▶ **ФРАГМЕНТ ДОКУМЕНТА**
──────

Увлекательное здравомыслие
Игорь Гулин о книге Джулиана Барнса "Предчувствие конца"
Когда Джулиан Барнс получил в октябре Букеровскую премию, в России многие восприняли это как торжество справедливости — наконец-то дали (писатель номинировался на "Букера" уже в четвертый раз). Такое с иностранными литературными премиями в восприятии русского читателя бывает крайне редко: Барнс здесь, наверное, самый родной из англичан, он заслоняет Исигуро, Макьюэна, Эмиса. И роман "Предчувствие конца" оказывается не просто очередной книгой, а как бы долгожданной фиксацией статуса.
Сюжет такой: в начале 60-х в школе сходятся четыре мальчика-интеллектуала. Один из них, Тони,— рассказчик. Двое, Алекс и Колин,— скорее фон. Четвертый, Адриан,— единственный, у кого подростковое умничанье переходит в настоящий ум. Он к месту цитирует Камю, глубоко рассуждает об истории, очаровывает одноклассников и учителей и идет к большому будущему. Закончив школу, герои расходятся каждый своей дорогой. Тони заводит роман со слишком своенравной девушкой Вероникой и расстается с ней. Вскоре она начинает встречаться с Адрианом, а раздосадованный рассказчик теряет их из виду. Чуть позже Тони узнает, что Адриан покончил с собой. Жизнь героя от этого не слишком меняется — за три страницы он взрослеет, женится, разводится, стареет. На этом кончается первая часть. Во второй пожилой Тони возвращается к воспоминаниям об Адриане и понимает, что все было гораздо сложнее и больнее, чем казалось ему последние сорок лет.

──────

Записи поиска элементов

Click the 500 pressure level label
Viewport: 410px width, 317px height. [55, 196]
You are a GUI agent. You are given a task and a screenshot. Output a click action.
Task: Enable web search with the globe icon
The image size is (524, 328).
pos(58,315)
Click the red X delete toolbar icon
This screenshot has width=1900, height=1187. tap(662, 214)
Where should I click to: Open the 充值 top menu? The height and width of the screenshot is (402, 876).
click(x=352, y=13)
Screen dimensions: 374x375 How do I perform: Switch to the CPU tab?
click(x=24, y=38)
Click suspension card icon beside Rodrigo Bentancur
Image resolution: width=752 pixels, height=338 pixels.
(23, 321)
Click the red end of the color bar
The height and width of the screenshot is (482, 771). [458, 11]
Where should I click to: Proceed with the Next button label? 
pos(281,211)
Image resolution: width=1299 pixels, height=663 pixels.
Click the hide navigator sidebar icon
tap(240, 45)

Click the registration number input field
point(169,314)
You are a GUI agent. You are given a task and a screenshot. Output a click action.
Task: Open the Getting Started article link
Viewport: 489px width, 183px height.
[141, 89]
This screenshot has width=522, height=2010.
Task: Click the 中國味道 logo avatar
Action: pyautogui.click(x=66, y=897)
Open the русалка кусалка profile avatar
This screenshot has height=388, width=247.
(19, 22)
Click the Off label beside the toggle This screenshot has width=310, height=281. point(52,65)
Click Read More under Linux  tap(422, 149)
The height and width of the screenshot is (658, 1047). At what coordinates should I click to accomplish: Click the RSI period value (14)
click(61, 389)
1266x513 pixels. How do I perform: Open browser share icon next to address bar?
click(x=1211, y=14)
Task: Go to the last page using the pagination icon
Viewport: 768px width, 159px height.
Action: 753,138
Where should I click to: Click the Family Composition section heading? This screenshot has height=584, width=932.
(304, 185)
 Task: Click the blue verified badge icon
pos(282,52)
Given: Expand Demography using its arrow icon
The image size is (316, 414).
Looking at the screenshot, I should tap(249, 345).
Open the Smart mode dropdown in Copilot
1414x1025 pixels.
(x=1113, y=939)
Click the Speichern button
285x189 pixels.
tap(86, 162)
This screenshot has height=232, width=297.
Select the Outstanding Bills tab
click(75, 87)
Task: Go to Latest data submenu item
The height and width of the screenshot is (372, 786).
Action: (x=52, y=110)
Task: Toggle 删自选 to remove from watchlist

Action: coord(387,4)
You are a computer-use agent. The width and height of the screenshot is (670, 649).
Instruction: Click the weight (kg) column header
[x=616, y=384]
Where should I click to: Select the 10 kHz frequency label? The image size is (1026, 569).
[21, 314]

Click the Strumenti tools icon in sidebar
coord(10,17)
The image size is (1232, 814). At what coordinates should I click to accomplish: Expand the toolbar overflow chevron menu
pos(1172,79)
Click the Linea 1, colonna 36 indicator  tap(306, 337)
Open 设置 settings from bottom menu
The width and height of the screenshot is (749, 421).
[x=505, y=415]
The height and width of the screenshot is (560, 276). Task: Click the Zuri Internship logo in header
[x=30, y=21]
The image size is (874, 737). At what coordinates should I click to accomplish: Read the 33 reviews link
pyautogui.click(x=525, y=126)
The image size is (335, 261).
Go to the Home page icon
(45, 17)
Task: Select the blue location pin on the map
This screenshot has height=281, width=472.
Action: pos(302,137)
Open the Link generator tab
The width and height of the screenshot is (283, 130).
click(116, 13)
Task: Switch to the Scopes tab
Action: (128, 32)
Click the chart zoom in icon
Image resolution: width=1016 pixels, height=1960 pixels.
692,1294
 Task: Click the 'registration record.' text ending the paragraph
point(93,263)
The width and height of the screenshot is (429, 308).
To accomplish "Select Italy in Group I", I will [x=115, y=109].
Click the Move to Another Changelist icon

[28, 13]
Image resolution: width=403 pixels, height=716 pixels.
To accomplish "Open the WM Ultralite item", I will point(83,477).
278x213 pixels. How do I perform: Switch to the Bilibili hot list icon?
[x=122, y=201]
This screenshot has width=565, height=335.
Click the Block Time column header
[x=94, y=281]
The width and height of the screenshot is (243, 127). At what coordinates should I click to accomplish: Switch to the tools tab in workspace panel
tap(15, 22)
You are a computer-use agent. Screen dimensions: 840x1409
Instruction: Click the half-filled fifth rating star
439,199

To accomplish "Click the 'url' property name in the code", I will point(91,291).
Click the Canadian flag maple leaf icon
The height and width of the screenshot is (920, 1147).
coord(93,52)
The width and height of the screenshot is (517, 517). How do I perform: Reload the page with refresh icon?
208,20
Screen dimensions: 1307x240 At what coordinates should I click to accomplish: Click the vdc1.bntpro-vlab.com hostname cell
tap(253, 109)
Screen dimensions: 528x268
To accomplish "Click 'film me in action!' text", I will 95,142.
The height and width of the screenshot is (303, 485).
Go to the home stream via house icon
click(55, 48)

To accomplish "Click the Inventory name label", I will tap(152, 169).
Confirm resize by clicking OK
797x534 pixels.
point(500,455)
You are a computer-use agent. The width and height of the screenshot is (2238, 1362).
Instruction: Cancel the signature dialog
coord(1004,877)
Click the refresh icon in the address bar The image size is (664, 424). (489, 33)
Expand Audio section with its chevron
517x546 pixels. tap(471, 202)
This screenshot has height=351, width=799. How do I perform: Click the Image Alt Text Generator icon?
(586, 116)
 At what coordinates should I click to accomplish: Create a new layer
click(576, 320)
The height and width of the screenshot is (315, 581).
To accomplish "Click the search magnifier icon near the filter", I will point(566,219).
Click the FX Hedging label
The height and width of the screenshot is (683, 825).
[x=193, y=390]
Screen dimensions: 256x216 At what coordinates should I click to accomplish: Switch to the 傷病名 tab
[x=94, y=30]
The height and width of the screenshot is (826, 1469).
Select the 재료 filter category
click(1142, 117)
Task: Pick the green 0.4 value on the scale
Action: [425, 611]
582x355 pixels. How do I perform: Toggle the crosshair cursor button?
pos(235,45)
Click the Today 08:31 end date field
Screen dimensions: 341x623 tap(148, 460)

──────

▶ **ЦЕЛЬ**
Извлеките дословно из рецензии на роман «Предчувствие конца» отрывок от слов «Когда Джулиан Барнс» до слов «долгожданной фиксацией статуса.».

▶ **РЕШЕНИЕ ЗАДАНИЯ**
Когда Джулиан Барнс получил в октябре Букеровскую премию, в России многие восприняли это как торжество справедливости — наконец-то дали (писатель номинировался на "Букера" уже в четвертый раз). Такое с иностранными литературными премиями в восприятии русского читателя бывает крайне редко: Барнс здесь, наверное, самый родной из англичан, он заслоняет Исигуро, Макьюэна, Эмиса. И роман "Предчувствие конца" оказывается не просто очередной книгой, а как бы долгожданной фиксацией статуса.